NPRR921: Replaces all instances of the “all-inclusive generation resource” and “all-inclusive resource” terms with “generation resource and settlement-only generator (SOG)” and “generation resource, settlement-only generator and load resource,” respectively. Eliminating the all-inclusive generation resource enables ERCOT to more narrowly tailor the requirement’s applicability to a reasonable scope.
NPRR923: Updates the weather-sensitivity process by allowing transmission and/or distribution service providers an additional 30 days to complete the investigation and execution of requests to revise electric service identifier (ESI ID) load profiles.

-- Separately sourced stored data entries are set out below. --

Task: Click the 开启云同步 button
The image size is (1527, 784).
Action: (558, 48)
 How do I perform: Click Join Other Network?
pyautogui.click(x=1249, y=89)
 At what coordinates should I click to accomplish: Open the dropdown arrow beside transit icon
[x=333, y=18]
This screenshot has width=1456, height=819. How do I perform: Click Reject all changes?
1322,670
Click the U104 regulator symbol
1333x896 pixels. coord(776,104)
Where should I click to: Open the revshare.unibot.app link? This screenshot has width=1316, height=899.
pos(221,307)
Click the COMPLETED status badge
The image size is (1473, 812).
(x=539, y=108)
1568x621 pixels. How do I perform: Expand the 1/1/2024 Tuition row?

NPRR924: Moves the Independent Market Information System Registered Entity Application for Registration form into a section of the Nodal Protocols that houses similar forms.
NPRR926: Removes the 90-day period between subsynchronous resonance (SSR) study approval and initial synchronization, clarifies that the SSR mitigation plan is part of the SSR study and adds an ERCOT review process that gives the grid operator 30 days to review the SSR study. The change also gives ERCOT 45 days to implement any required SSR monitoring after the study’s approval.
NPRR929: Adds new criteria for determining whether a point-to-point (PTP) obligation with links to an option bid is eligible to be awarded based on the resource’s current operating plan (COP) status at the node where the bid sources. Bids will not be eligible for awards if they source at a resource with a COP status of “OUT” or “OFF” and the resource is not offered into the day-ahead market.
NOGRR185: Uses the terms created in NPRR889 (RTF-1 Replace Non-Modeled Generator with Settlement Only Generator) to replace the terms “all-inclusive generation resource” and “all-inclusive resource” in the NOG.
OBDRR013: Changes the current single-value voltage categories of 345, 138 and 69 kV used to define generic transmission shadow price caps for N-1 constraint violations to accommodate Lubbock Power & Light’s transmission equipment, which does not fall into the three existing categories. The ranges are: greater than 200 kV ($4,500/MW), 100 to 200 kV ($3,500/MW) and less than 100 kV ($2,800/MW).
OBDRR015: Sets the value of lost load (VOLL) equal to the systemwide offer cap, which changes the high cap to the low cap should the peaker net margin exceed its threshold within an annual resource adequacy cycle.
PGRR069: Uses terms created by NPRR889 to replace “all-inclusive generation resource” and “all-inclusive resource” in the Planning Guide. The PGRR also clarifies the applicability of the generation interconnection or change request process to different generators, based on NPRR889.
PGRR070: Aligns the Planning Guide with NERC Reliability Standard TPL-007-2 (Transmission System Planned Performance for Geomagnetic Disturbance Events) by identifying responsibilities for performing studies needed to complete benchmark and supplemental geomagnetic disturbance vulnerability assessments.
SCR799: Enables ERCOT to provide transmission service providers its current month, 60-day and 90-day outage study cases in the system operations test environment on a monthly basis.